PRINCIPAL ACCOUNTING POLICIES
1. Revenue recognition
- Items of income and expenditure are accounted for on accrual basis,
except as stated hereunder :
- Interest on loans and advances is recognized on accrual basis other
than on those stipulated in RBIs prudential norms on income
recognition, asset classification and provisioning relating to NPAs
where the income is recognized on realization.
- Rent on safe deposit lockers, dividends, depository participant
business etc are accounted for on cash basis. Discount on bills is
recognized upfront except where the tenure exceeds one year.
- Loan processing fee is accounted for upfront when it becomes due.
- Commission received on guarantees issued is amortised on a
straight-line basis over the period of the guarantee.
- Interest on Income tax refunds is accounted in the year in which the
same is determined.
- In respect of accounts covered under one time settlement, the
recoveries are adjusted against book balance and the net balance is
written off.
- Income accounted for in the preceding year and remaining unrealized
is de-recognised in respect of advances classified as NPA during the
year. Interest on NPA is transferred to interest suspense account and
recognised in Profit and Loss Account when realized
- In respect of sale of Assets under securitization, the Bank has
followed RBI guidelines as under:
- Sale price received shall be duly accounted for and shall be
apportioned to each asset on the basis of respective valuations given
to the asset.
- If the sale price is below Net Book Value (i.e. Outstanding book
balance less interest suspense and provisions held) {Net NPA}, then
short fall should be debited to profit and loss account.

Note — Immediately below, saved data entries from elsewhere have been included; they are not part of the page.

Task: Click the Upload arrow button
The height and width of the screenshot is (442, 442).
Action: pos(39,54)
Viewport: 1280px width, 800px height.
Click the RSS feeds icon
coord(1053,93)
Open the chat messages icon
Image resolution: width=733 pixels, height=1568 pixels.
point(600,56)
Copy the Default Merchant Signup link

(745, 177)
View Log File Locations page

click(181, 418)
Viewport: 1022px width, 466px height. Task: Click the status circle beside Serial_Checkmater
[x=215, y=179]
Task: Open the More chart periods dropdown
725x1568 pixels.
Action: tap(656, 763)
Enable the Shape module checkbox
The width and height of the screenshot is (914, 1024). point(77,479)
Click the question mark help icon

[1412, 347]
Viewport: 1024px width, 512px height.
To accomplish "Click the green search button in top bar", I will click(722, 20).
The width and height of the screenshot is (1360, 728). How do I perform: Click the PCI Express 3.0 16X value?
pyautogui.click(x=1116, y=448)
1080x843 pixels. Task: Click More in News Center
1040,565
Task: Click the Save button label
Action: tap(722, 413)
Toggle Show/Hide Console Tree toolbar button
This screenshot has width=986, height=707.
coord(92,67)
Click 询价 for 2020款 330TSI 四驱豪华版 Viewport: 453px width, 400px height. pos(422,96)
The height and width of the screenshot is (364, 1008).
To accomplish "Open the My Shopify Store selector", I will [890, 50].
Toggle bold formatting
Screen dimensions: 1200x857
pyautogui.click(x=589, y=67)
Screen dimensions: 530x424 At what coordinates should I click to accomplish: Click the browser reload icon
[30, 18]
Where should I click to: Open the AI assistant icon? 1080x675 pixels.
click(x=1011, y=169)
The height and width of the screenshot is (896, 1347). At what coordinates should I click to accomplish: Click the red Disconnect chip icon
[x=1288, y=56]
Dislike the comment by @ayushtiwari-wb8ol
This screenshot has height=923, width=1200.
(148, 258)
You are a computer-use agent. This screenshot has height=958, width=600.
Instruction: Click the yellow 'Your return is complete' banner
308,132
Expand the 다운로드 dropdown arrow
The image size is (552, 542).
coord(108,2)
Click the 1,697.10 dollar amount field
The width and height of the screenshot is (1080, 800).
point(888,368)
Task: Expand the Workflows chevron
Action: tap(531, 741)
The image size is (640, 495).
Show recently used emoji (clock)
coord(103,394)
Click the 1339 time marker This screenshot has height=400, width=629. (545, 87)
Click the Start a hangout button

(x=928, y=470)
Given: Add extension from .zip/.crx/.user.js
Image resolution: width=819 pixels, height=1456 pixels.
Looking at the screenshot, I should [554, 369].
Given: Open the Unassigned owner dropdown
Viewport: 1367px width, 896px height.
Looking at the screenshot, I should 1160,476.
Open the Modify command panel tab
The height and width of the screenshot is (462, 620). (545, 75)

- If sale value is higher than the Net NPA balance, then excess
provisions shall not be reversed would be utilized to meet the
shortfall/loss on account of sale of other non performing Assets.
- At the end of each reporting year, security receipts issued by the
asset reconstruction company are valued in accordance with the
guidelines applicable to such instruments, prescribed by RBI from time
to time. Accordingly, in cases where the cash flows from security
receipts are limited to the actual realization of the financial assets
assigned to the instruments in the concerned scheme, the Bank reckons
the net asset value obtained from the asset reconstruction company from
time to time, for valuation of such investments at each reporting year
end. The cash consideration received in respect of accounts written off
shall be credited to Profit and Loss Account and the value of Security
Receipts shall be classified under investments and the corresponding
provision shall be retained.
2. Investments
Investments are accounted for in accordance with the extant RBI
guidelines on investment classification and valuation as mentioned
below :
a) Classification:
Investments in Government, other approved securities, shares,
debentures, bonds and other securities are categorized into (a) Held to
Maturity (b) Held for Trading and (c) Available for Sale in terms of
RBI guidelines.
b) Basis of Classification :
Investments that are held principally for resale within 90 days from
the date of purchase are classified under Held for Trading category.
Investments which the Bank intends to hold till maturity are classified
as Held to Maturity securities.
Investments which are not classified in the above categories are
classified under Available for Sale category.
c) Acquisition Cost:
In determining acquisition cost of an investment:
- Brokerage, Commission, etc. paid at the time of acquisition, are
charged to revenue.
- Broken period interest (the amount of interest from the previous
interest payment date till the date of purchase/sale of instruments) on
debt instruments is treated as a revenue item.
- Cost of investments is based on the weighted average cost method
d) Valuation of Investments is done as under:
- Held to Maturity: Held to Maturity securities are carried at their
acquisition cost or at amortised cost, if acquired at a premium over
the face value. Any premium over the face value of fixed rate and
floating rate securities acquired is amortised over the remaining
period to maturity on a constant yield basis.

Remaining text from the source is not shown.